Agreed on the statistics. Although in the hyper-spiritualized world of courtship, it would still be pretty hard to detect a guy lacking in sex drive. Or one who had already found alternative ways of satisfying it.
I'd decided on my own that I wasn't interested in having a boyfriend, although I really wanted some guy friends. (Can you imagine? That a 14-year-old had the sense to understand what she really wanted? The Courtship Machine doesn't understand that about 24-year-olds.) So when my family heard about courtship, I wasn't wild about how formalized the courtship process was, but agreed with it in principle.
And when DJ and I got married, we both thought courtship was THE WAY TO GO! We loved how it worked for us, and were all for it!
Turns out, we did it wrong. Like you said, if we'd followed the actual Emotional Purity rules, we wouldn't even have been friends. And remember, it was friends I wanted, not boyfriends. Plus, we set our own rules, our own schedules, and decided how far was "far enough" for us. Our parents were there for counsel and cheerleading, but didn't expect any authority in the proceedings.
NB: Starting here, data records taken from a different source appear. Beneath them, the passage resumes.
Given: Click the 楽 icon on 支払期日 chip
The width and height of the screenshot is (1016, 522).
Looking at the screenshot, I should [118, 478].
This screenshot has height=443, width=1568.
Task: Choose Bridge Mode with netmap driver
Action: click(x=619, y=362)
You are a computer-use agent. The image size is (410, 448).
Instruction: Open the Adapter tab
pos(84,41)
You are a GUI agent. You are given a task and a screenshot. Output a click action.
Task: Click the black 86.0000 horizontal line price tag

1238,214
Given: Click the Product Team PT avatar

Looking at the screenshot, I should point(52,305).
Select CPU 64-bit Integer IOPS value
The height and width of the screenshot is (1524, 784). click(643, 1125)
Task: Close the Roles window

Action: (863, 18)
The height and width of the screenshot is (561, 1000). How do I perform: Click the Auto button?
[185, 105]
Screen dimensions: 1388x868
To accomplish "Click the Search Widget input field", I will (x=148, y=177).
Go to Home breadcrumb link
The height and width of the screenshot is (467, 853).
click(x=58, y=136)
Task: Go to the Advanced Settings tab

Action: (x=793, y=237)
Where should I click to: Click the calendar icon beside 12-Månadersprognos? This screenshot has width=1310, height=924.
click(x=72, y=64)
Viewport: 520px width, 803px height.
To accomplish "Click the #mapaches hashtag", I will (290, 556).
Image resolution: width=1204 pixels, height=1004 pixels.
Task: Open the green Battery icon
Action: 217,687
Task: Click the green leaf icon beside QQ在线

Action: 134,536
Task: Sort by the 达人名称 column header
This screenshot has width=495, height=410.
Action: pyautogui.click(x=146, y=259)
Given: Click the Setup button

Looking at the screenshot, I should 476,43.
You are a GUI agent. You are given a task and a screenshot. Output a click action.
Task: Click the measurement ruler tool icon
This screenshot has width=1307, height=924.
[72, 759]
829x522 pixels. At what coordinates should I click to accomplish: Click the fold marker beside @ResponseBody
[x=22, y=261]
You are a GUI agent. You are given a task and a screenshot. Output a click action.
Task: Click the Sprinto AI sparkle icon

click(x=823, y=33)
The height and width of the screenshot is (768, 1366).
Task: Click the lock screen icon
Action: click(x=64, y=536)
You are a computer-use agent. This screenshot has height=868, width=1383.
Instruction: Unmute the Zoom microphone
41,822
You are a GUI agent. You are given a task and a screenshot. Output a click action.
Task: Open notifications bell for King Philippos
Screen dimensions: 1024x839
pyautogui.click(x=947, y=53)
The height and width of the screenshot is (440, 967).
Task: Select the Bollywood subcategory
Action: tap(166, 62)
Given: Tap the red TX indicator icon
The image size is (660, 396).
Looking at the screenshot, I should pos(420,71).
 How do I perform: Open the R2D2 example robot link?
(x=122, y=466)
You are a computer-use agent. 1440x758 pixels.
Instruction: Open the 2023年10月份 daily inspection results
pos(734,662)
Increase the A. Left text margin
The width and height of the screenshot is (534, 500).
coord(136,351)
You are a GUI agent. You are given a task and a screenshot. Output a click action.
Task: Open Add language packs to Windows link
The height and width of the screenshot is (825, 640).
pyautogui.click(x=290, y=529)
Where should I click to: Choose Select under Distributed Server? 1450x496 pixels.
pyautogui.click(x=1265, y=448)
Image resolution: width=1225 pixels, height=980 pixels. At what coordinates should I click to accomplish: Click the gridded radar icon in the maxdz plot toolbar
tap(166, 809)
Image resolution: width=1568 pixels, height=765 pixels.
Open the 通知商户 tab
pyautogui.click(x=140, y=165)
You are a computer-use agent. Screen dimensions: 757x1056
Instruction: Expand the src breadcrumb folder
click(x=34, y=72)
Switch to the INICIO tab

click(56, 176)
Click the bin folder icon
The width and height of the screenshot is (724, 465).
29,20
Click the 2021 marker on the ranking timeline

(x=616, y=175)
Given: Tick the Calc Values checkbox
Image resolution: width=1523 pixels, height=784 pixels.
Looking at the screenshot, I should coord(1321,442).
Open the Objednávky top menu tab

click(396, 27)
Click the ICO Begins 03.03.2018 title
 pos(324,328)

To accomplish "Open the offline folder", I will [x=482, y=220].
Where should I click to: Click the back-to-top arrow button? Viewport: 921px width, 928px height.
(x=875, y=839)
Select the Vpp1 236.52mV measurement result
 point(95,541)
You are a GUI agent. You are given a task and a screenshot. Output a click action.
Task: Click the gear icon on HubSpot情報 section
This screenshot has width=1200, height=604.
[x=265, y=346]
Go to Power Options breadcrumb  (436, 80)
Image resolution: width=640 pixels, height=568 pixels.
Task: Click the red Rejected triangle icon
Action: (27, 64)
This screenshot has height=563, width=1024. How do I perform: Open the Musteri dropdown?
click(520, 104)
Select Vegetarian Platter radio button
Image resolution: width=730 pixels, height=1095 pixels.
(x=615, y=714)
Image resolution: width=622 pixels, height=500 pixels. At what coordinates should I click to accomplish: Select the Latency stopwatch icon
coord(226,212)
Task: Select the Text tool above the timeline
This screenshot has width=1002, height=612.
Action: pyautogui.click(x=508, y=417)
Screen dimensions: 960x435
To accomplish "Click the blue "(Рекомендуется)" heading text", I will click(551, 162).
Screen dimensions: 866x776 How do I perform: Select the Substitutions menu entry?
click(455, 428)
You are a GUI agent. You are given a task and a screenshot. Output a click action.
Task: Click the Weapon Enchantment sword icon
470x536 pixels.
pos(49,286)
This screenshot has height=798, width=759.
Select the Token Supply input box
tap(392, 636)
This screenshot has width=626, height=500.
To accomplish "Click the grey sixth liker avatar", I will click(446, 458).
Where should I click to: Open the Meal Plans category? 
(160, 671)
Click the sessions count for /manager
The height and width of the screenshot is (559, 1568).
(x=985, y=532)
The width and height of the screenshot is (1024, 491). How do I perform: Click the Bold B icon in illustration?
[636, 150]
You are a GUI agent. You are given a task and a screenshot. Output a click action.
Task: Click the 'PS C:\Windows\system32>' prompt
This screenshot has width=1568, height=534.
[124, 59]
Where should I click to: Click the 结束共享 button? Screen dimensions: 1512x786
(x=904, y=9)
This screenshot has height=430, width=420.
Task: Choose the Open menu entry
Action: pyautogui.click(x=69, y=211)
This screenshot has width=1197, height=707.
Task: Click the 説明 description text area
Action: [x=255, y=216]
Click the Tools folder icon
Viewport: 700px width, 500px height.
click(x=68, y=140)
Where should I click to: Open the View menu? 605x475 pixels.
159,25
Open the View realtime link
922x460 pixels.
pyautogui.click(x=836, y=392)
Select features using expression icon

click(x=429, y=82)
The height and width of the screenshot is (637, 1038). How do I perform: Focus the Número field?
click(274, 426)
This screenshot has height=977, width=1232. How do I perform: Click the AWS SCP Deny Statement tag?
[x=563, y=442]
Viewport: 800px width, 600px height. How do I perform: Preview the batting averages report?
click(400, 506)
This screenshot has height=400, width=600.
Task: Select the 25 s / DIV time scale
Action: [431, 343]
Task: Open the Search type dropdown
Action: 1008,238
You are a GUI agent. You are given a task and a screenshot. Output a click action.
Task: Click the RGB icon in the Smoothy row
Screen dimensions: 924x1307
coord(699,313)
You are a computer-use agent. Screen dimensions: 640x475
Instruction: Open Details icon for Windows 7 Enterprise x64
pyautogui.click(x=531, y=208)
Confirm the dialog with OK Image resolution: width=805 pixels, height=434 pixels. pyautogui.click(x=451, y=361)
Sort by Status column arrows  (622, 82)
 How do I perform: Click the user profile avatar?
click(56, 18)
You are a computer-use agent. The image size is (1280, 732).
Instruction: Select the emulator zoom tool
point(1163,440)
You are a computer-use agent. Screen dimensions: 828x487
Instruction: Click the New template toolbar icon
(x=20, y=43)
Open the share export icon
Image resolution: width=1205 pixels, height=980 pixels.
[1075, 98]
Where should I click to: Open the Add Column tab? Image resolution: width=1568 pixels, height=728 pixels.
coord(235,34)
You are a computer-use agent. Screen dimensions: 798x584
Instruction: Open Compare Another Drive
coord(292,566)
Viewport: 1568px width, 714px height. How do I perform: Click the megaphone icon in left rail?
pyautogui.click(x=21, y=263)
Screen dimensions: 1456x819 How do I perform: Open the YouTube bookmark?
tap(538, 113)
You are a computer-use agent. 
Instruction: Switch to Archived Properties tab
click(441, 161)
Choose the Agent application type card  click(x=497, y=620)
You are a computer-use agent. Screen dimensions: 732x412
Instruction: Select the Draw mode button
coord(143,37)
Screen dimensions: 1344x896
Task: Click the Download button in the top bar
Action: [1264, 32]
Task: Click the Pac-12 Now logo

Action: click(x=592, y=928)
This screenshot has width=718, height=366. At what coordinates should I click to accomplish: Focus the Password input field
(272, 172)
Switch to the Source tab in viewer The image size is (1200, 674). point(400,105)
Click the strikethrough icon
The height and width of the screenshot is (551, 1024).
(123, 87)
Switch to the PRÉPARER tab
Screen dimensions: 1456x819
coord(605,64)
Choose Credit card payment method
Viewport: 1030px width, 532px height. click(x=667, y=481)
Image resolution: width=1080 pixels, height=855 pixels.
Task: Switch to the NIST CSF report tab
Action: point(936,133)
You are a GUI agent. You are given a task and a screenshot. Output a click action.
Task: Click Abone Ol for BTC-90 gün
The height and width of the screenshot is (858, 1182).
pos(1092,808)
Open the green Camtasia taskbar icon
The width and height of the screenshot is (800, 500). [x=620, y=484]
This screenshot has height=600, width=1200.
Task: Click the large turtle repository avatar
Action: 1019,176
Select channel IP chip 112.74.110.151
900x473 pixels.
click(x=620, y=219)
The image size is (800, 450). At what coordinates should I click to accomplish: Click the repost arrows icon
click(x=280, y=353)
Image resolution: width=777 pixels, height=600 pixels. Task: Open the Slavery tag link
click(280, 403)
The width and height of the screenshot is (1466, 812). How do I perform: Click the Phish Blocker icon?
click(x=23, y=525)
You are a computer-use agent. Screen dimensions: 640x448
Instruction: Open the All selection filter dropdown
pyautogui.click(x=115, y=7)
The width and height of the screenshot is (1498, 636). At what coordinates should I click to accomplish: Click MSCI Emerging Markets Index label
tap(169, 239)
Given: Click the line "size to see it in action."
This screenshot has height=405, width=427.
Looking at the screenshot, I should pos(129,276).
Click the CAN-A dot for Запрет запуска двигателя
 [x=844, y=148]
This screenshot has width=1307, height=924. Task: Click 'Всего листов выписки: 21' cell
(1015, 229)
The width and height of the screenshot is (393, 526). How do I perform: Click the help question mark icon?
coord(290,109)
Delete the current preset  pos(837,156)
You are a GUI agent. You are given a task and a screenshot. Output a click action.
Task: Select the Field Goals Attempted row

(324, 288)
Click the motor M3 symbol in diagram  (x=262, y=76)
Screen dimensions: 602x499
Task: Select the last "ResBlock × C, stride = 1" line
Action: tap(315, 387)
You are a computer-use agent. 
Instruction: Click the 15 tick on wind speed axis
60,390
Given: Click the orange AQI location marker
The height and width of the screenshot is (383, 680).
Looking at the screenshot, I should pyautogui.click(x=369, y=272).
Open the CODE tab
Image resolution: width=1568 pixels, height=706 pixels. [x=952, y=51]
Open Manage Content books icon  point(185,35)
So I'm not sure what we actually did, but it wasn't courtship by the book. We're still enthusiastic about how we did it and we'll encourage our kids to follow the same principles.
And I LOVE the remark about how there should be way more discussion of how to be married, rather than the prelude to it. But for girls, what more is there to say besides, "God speaks through your husband. Do what he says. And have babies."
-- SJ (who is TWO behind Tim this time.)
SJ, you can blame the time zone. The Duchess usually posts in the evening, Pacific Time Zone. On the nights Litterairy works, I have nothing better to do than haunt the internet (and read). You are at a disadvantage, I'm afraid. On the plus side, your comments are always really good (and unquestionably nicer than mine), so you have that going for you.
And, I can agree that DJ is ALWAYS right, and you should have more babies. :pppp
Well, I'm still the last commenter.
Tim & Amanda - your story is HILARIOUS!
I rather agree with your conclusions on courtship. Both Jonathan and myself were raised in very conservative homes (bent on courtship) and we crossed the emotional boundary line (the only reason we are married at all) at some point. It was harder to actually practice "courtship" because we both lived states away from our parents at the time our relationship was developing. There are aspects about that which we didn't like as we didn't have ANY one older around to ask questions and be a part of things. (That is something that we very much would have - and do still - value!) Being friends is not bad and, as you say, all love involves a risk.
Laughing about how the history of courtship would have looked different had Harris been homely! (Can't STOP laughing, really.) It's TRUE, no doubt! (I understand that he has recanted some of his former statements but haven't done the research to figure out how.)
I think it's absurd to expect people to remain emotionally detached before they are engaged or married. I also think that young people shouldn't be made to feel guilty if they entered a relationship with good intentions and the goal to honor God and it just didn't work out. We live in an imperfect world. We can't insulate our kids from sin and from bad things happening to them, including falling for the wrong person. We can instruct them in godliness and trust that they will make good choices. But we need to also give them freedom to fail and learn from mistakes. Hopefully that won't mean marrying the wrong person or being sexually active before marriage. But it happens. And God's grace covers that too. I don't know yet when we will allow our kids to date. We are definitely going to encourage them to wait until marriage is not a too far-off possibility. I agree that it is ridiculous to start dating around when there is no chance marriage is in sight. It wastes youth and I don't see that leading anywhere productive or God-honoring.